The question is not one of adding 1 to 99 and getting 100. The question, rather, is what year is represented by 00 or 01 or 43? Is that 1900 or 2000, 1901 or 2001, 1943 or 2043? Is a payment dated 01/01/00 right on time or is it one hundred years past due? Sort these records by date. Duhhhh.... People can usually make sense of a date. If you see an expiration date on a can of soup that says “Best if used by 04/01/00” you know that you can safely put that item in your shopping cart. Based on context, you can decide that it means April of 2000 and not April of 1900. A computer cannot know that unless a programmer has written code to handle that. That is the year 2000 problem.
And although COBOL programs are capable of working with binary data and performing binary arithmatic, that has absolutely nothing to do with the Y2K problem. It is simply a question of whether or not the year has been stored as a four digit field. And, although a majority of the business programming that has to be modified was written in COBOL, it is not a COBOL problem, it is a data problem. Programs written in PL/I (or any other language) have the same problem. The roots of the problem, using a two digit representation of the year field, antedate COBOL (which only dates from the early sixties).

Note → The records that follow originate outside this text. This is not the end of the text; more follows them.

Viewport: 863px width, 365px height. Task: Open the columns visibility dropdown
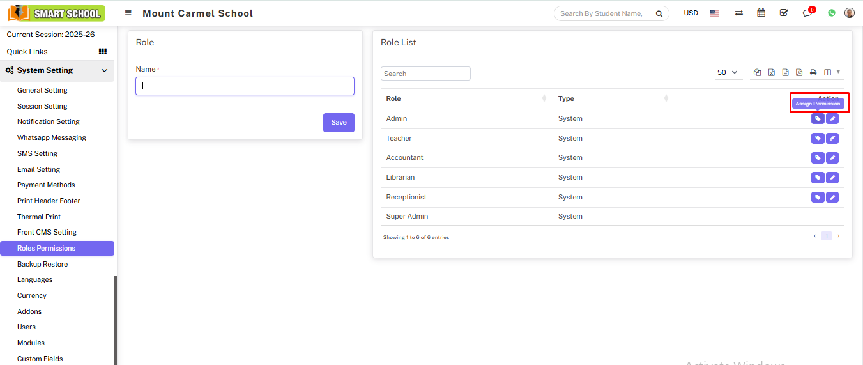[831, 73]
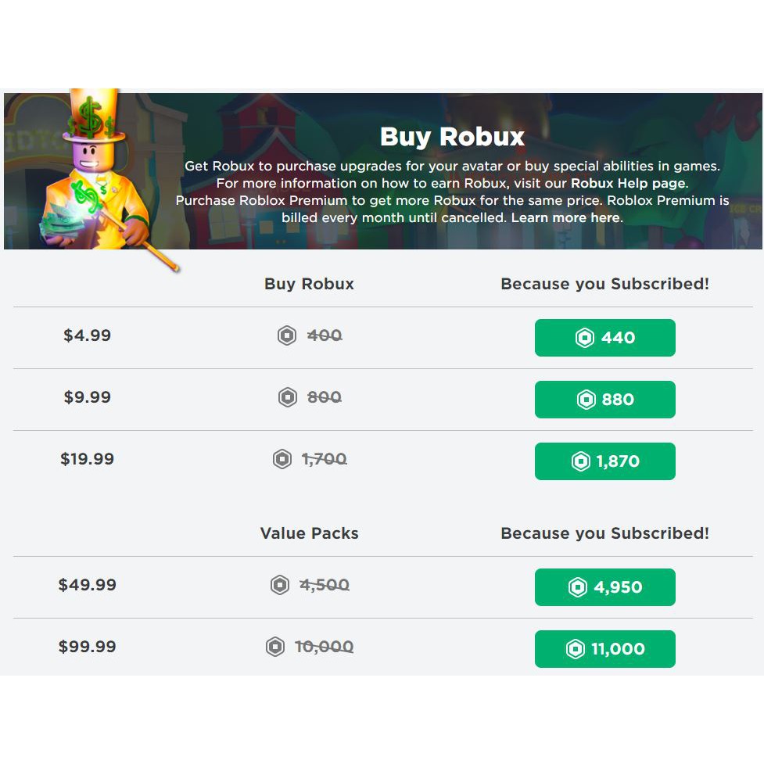Viewport: 764px width, 764px height.
Task: Click the Robux icon beside crossed-out 800
Action: (x=288, y=398)
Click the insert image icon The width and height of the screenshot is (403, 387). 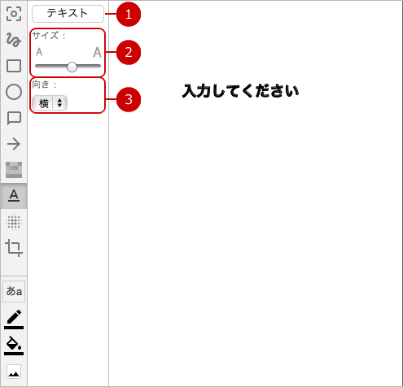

The Y2K problem is real and is serious, but right now I am just amazed at the ignorance displayed by this letter writer. Indeed, since he goes on to stridently admonish businesses that they should stop and investigate before throwing away fortunes, I can only characterize it as arrogant ignorance. I would expect that any student involved with computer studies at any post-secondary institution would have a reasonable understanding of the Y2K problem; that a math and computer major at Harvard would be so ignorant is absolutely appalling.